At twelve, she knew it for what it really was: her dad showing off. Sometimes she felt about as important as his Cartier cuff links. Maybe a little less—she wasn’t as shiny.


She chose the FBI knowing it still made her a showpiece. Her parents could still say, “Our Diana, she’s a Special Agent, you know?”

But she was a showpiece with a gun, a black belt and steel cuffs. When people started to small talk with her, she was allowed to walk away. She lived life on her own terms with the Agency behind her. She could have done it other ways, but this way had been easy—or, well, as easy as anything was going to be.


Diana liked Peter from the first day she was assigned to him. He didn’t look at her like she was a woman, and he based his judgments on people’s performance, rather than their papers. The first time he ever treated her like maybe she was a little different than him or Jones, she ended up bringing down two of the three perps by herself.

He looked at her afterward while a few of her cuts and bruises were being cleaned up and bandaged by the EMTs on scene. He asked, “You trying to prove something, agent?”

She looked him straight in the eye and answered, “It needed proving, Boss.”

It took a second, but he cracked a small smile and said, “Go home. I’ll make Jones do the paperwork.”
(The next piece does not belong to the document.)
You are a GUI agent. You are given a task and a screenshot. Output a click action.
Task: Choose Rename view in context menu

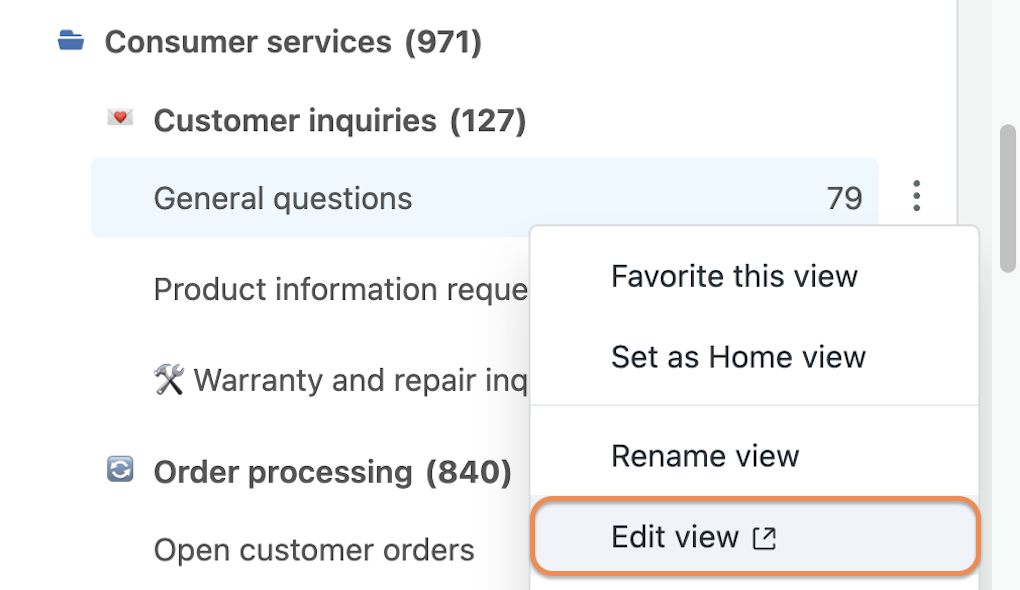click(x=705, y=456)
Diana didn’t question for a second that Peter had gotten her the position in DC. She knew who else was vying for it, and post-racial society or not, the three white men who were competing were the office’s first, second and third choice. But Peter had pull and a voice, and he knew Diana was trying to get Chrissy back to DC.
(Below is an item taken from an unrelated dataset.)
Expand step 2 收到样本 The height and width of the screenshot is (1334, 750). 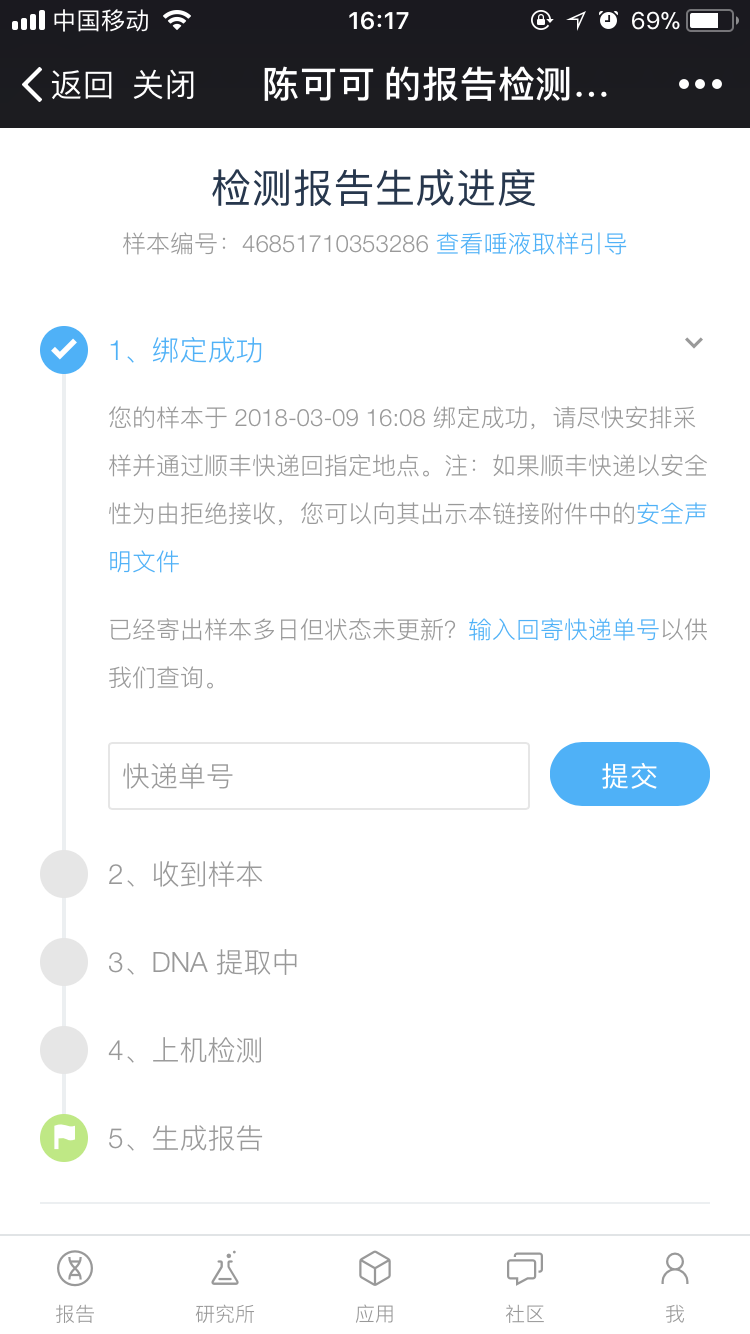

When she got word that she’d received the position, she asked Peter, “What’d you have to promise, your first born?”

“You got the job on your own. Mine was just a reference like any other.”
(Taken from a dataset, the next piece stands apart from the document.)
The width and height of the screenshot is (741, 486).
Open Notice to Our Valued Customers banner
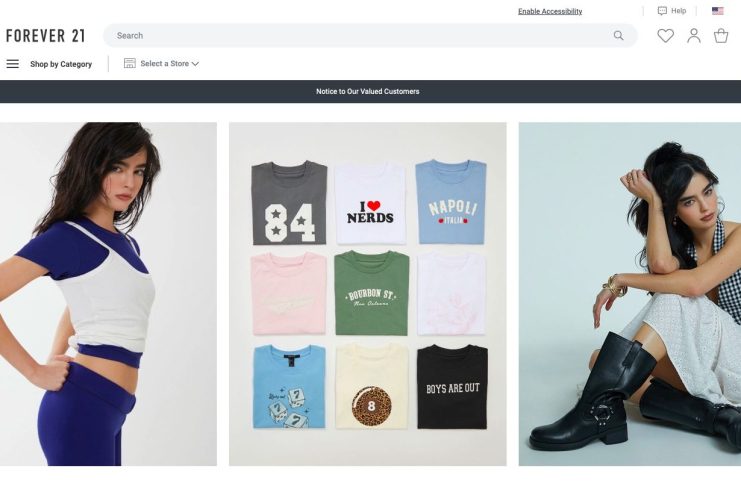(368, 91)
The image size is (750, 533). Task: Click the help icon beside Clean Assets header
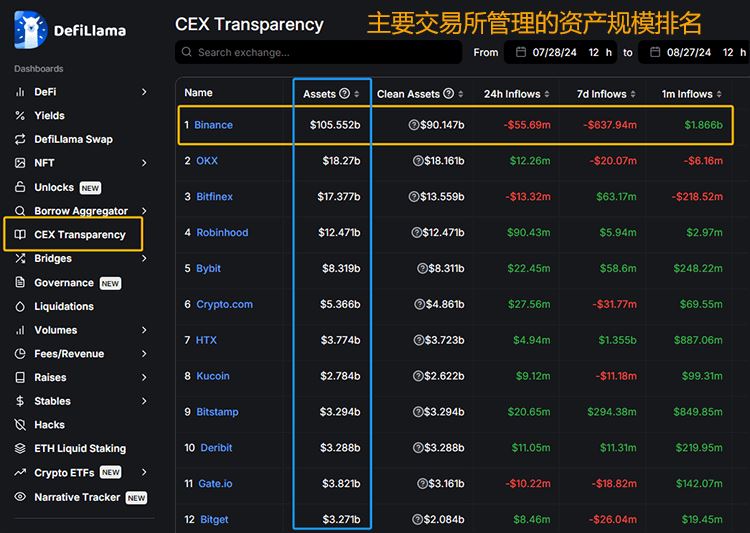tap(448, 94)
She gave him a patented Bullshit Look, but let it go. White people, she had noticed, particularly white men, didn’t like to acknowledge that there were discrepancies, the tiny things that could be glossed over, polished past, so that nobody but the people actually affected by them had to notice. She let him off the hook with a, “Well, thanks.”

“I would have preferred to keep you,” he told her.

She knew. It only made her that much more appreciative.


Returning to Peter was like taking a breath after an underwater dive gone wrong. The DC office was more political than the fucking Hill, and Diana could play politics better than the next person, but she’d promised herself she was done with that, the day she’d left her house for college.

Chrissy was less-than-thrilled, their apartment needed an exterminator, and Peter was evidently playing reindeer games with Neal. For all that, when Peter said, “It’s good to have you back,” she shared the sentiment—tenfold.